Nearby, at a large, pebbly beach at a bend in the river, Andre and I bathed in a deep, ice cold pool, implementing the "washing machine wash"; soap up, sink up to neck in water, spin back and forth violently and stagger out clean (and blue!). San sat on the beach near us, thinking the cold water might soothe her skin which had swolled over her entire body as an allergic reaction to the mosquitoe bites. She was almost in tears at the burning, itching pain, but back at camp Ken gave her some Noxema which helped tremendously. She was covered in Noxema for the rest of the trek!
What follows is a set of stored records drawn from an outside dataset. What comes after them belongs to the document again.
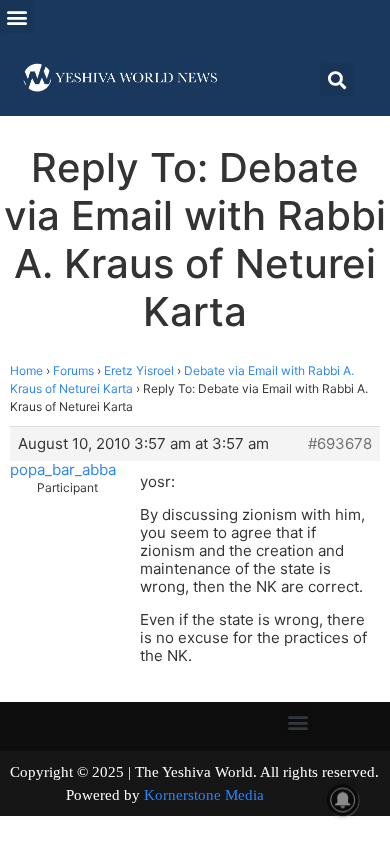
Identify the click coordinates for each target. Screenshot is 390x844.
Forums (73, 370)
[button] (16, 16)
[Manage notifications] (343, 800)
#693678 (340, 444)
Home (26, 370)
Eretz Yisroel (139, 370)
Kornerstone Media (204, 795)
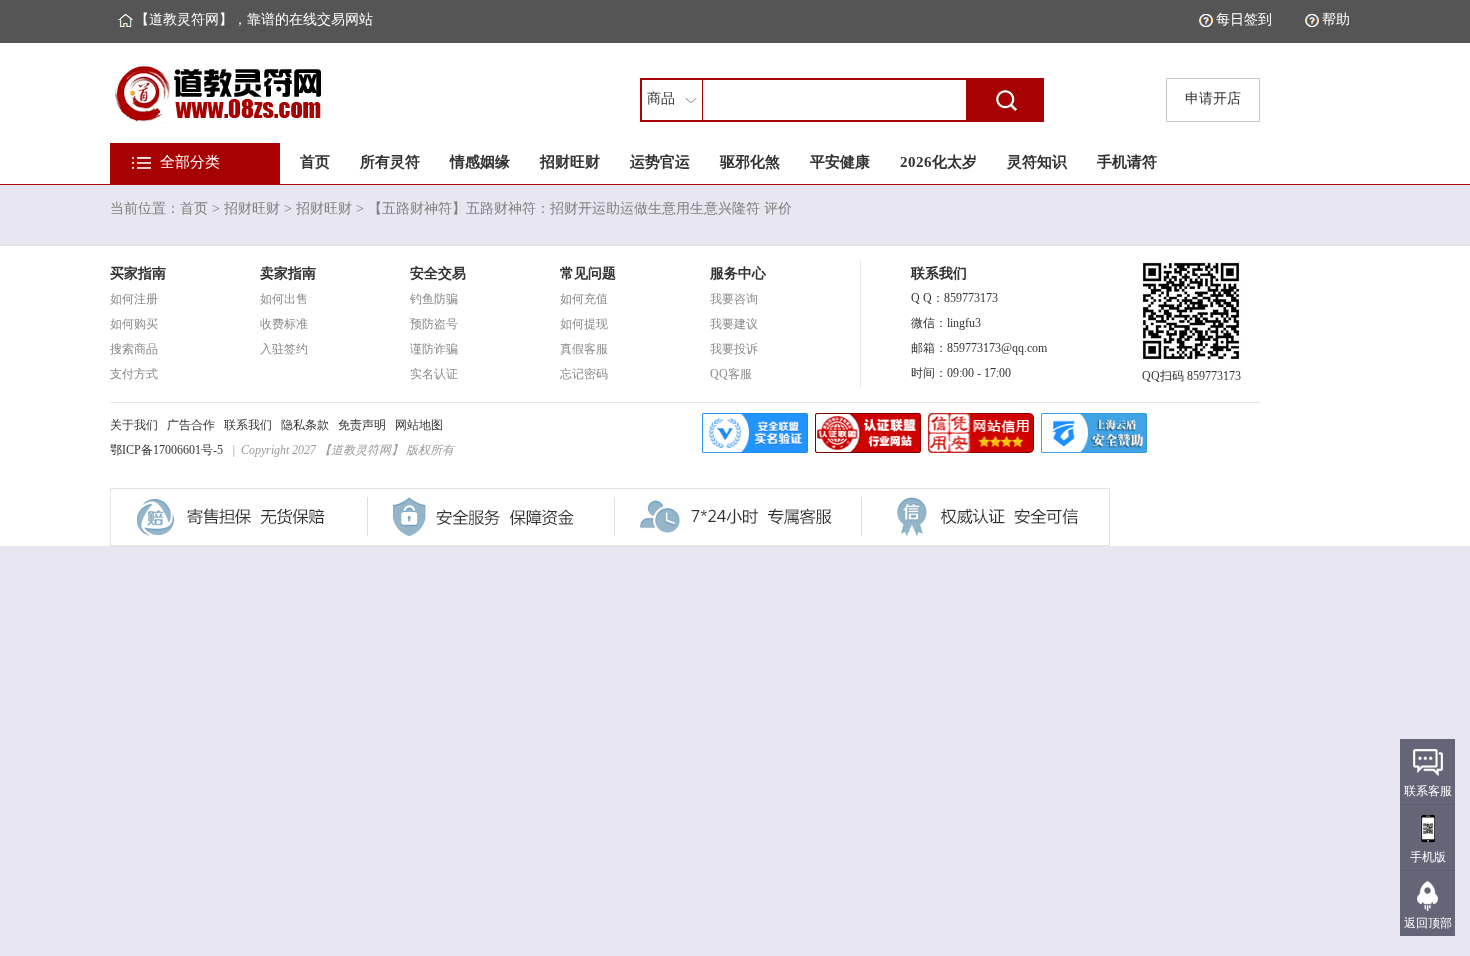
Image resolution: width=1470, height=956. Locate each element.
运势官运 (660, 162)
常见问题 (588, 273)
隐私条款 (305, 425)
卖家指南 (288, 273)
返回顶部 (1428, 923)
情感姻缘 (480, 162)
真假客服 (584, 349)
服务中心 (738, 273)
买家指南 (138, 273)
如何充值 (584, 299)
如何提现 (584, 324)
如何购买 (134, 324)
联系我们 (248, 425)
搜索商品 (134, 349)
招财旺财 (570, 162)
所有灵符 (390, 162)
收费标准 (284, 324)
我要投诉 (734, 349)
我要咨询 (734, 299)
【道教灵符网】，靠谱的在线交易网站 (254, 19)
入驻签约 (284, 349)
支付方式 (134, 374)
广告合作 (191, 425)
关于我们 (134, 425)
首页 (315, 162)
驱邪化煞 (750, 162)
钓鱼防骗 (434, 299)
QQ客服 (731, 374)
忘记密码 (584, 374)
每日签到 (1244, 19)
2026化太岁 (938, 162)
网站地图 (419, 425)
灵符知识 (1037, 162)
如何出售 (284, 299)
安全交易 (438, 273)
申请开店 (1213, 98)
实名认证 (434, 374)
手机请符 (1127, 162)
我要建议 (734, 324)
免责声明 (362, 425)
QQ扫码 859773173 (1191, 376)
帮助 (1336, 19)
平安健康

Day 6: Logjam Camp to Stein Lake

Our last day in the Stein Valley found us in good cheer and eager to cross the cable car and make for Stein Lake.

Excitement fills the air as we prepare to leave our last camp in the Stein Valley
After crossing the river, the trail was easy to follow throgh an open cedar forest with very little bush. After 2-3 km's we began to climb steadily, eventually comming out to a viewpoint where we could see down the Stein Valley, as well as up into the North Stein Valley and to a cascading waterfall of the North Stein.
Stein Lake

At 2:15 we enjoyed the "monumental" satisfaction of having arrived at Stein Lake. The fairly easy 6km hike of this day under clear skies gave us a sense that we hadn't even dome much this day. None-the-less, we decided to stay put and camp for the day to regain as much strength as we could to prepare for the demanding 3,600 foot ascent that would take us from Stein Lake up to the alpine in one long, arduous climb tomorrow.

Stein Lake. Our camp was at far left of this photo (above the 'S' in 'Stein Lake'. The triangle just right of center marks the steep slope we would be clambering along on day 8, on our way to Figure 8 Lake. The peak above the triangle to the right is Caltha Peak, which looms over Tundra Lake.